When a lease falls under the rules of IRC Section 467, the provisions require both the lessor and lessee to recognize rental income/expense under the lease on an accrual basis, regardless of the actual method of accounting used and regardless of when it is actually paid. In certain circumstances, the Section 467 rules result in a straight-lining of rental income based on a complex set of calculations as defined in the statute.
Modifications to Section 467 Leases
A modification of a lease agreement is defined as any change, including any deletion or addition in whole or in part, of a legal right or obligation of the lessor or lessee, whether the change is evidenced by an express oral or written agreement, conduct of the parties, or otherwise.

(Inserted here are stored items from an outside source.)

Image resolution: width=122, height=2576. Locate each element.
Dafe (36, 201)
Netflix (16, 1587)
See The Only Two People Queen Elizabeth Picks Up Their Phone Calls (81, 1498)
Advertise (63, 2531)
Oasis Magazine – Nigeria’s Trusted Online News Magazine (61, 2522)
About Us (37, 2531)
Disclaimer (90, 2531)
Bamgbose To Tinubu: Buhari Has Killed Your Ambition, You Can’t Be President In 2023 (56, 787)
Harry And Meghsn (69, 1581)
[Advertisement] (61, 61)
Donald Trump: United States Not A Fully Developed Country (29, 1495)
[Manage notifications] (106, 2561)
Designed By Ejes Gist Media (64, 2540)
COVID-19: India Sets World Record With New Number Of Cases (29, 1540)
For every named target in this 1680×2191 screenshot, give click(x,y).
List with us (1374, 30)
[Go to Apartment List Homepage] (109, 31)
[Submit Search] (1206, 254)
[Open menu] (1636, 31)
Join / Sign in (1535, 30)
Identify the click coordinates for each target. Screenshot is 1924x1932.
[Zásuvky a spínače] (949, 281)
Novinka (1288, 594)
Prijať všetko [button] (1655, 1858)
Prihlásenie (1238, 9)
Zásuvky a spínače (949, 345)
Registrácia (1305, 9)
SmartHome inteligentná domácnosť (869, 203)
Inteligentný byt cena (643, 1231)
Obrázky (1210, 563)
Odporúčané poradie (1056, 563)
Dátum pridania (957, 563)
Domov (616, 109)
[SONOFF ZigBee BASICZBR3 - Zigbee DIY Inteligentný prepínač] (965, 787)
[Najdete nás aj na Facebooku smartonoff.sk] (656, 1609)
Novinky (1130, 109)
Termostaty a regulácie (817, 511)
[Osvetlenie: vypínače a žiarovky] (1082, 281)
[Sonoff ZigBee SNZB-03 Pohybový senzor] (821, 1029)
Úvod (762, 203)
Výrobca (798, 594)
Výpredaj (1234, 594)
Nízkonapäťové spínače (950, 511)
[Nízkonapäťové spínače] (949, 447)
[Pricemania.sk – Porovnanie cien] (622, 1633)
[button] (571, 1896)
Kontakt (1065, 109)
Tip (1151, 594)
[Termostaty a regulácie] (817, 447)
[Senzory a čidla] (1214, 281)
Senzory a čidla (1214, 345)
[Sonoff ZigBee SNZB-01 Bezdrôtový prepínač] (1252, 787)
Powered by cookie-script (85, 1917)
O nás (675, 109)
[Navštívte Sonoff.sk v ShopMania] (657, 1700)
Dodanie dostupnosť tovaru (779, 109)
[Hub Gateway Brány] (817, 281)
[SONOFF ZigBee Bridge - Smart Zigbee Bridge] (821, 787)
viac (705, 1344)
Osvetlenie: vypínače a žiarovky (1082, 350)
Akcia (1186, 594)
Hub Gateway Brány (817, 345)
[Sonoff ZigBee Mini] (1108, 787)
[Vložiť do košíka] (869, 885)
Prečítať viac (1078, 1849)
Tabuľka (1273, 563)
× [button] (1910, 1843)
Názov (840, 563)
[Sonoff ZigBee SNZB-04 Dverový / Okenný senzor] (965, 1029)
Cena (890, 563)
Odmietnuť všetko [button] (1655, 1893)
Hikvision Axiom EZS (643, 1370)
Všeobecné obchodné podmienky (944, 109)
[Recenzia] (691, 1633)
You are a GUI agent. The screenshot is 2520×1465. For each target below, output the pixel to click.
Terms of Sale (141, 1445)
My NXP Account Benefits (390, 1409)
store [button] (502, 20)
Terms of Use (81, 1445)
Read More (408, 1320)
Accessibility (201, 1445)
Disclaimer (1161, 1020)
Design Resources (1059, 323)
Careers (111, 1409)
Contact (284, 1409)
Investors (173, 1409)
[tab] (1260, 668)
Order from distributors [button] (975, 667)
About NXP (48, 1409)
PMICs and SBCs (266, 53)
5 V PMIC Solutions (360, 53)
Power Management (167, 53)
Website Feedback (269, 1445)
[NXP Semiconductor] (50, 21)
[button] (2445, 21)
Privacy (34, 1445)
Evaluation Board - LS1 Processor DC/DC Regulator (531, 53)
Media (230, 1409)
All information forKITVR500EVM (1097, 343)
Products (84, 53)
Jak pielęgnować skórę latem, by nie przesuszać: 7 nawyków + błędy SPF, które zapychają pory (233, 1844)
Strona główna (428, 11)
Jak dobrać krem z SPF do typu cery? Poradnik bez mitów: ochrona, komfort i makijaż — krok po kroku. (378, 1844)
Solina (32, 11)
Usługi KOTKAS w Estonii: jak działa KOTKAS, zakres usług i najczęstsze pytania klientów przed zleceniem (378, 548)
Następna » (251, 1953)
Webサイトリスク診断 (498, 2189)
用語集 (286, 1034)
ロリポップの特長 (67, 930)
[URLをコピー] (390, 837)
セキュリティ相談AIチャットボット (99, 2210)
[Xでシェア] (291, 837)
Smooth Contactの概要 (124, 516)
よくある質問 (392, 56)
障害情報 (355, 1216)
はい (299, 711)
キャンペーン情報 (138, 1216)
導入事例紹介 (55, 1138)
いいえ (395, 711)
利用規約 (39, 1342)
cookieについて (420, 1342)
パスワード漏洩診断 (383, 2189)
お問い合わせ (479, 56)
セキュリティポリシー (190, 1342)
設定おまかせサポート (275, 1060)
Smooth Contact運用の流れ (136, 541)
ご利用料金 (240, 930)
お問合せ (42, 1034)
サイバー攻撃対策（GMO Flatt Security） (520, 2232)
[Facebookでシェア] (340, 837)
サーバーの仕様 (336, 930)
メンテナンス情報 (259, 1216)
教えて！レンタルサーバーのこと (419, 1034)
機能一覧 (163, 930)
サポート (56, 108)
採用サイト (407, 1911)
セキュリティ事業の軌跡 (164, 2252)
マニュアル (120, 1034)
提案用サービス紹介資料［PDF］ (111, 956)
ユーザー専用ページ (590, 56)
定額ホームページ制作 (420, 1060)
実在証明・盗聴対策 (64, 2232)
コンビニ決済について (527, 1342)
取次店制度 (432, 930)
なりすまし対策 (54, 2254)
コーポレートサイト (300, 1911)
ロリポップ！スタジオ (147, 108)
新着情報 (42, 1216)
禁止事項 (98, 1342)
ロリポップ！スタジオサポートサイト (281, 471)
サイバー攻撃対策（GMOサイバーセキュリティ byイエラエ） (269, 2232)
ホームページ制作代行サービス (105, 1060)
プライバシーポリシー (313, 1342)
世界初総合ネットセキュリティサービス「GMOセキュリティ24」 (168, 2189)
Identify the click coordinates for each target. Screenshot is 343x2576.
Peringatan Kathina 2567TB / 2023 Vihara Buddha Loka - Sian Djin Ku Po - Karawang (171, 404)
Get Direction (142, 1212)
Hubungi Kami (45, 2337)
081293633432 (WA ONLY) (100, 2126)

There generally will not be federal income tax consequences unless the changes to a lease constitute a “substantial modification.” Therefore, in the absence of a substantial modification, the rental income recognition for a Section 467 lease will continue as per the original rental agreement. As noted above, if there is no separate allocation schedule in a lease defining how the rent payments are to be allocated, the payment schedule determines how the payments are allocated and, therefore, recognized as taxable income. As a result, in the absence of a substantial modification, delays in payments by a tenant would not provide a landlord the ability to defer recognition of the taxable income for such payment periods.
Not all lease modifications trigger a substantial modification. The regulations contain several safe harbors so that certain common modifications will typically be excluded from the definition of a substantial modification. Generally, a modification is considered substantial if the legal rights and obligations that are altered and the degree to which they are altered are “economically substantial.”
If there is a substantial modification in a lease, the modified lease is treated as a new lease effective on the date of modification. Furthermore, the new lease must be reviewed to determine whether the new lease is classified as a Section 467 lease. Under certain circumstances, a lease that originally was not classified as a Section 467 lease agreement may be considered a Section 467 lease for purposes of the new lease.
If a substantial modification creates a new lease under these provisions, the rental allocation schedule for the new lease is followed. Therefore, if a new Section 467 lease provides that a rent payment is delayed for several months and allocable in the same timeline, a landlord’s rental income recognition should also be delayed. Conversely, in scenarios where both the rental accrual and rental payment schedules are not simultaneously amended, or where they are amended but the accrual and payment timelines are incongruent, deferred and/or prepaid rent may occur. An unexpected tax result may then occur because the complex rental recognition rules under Section 467 may be invoked.
Planning Opportunities and Next Steps
The rules of Section 467 are rather complex, and it may not always be readily apparent whether a modification is substantial or whether the terms of a modified lease cause it to become subject to the Section 467 rules. Before entering into any lease modification that changes the accrual or payment terms of rents under the lease, tenants and landlords should consult with their tax advisors to help analyze the potential tax consequences.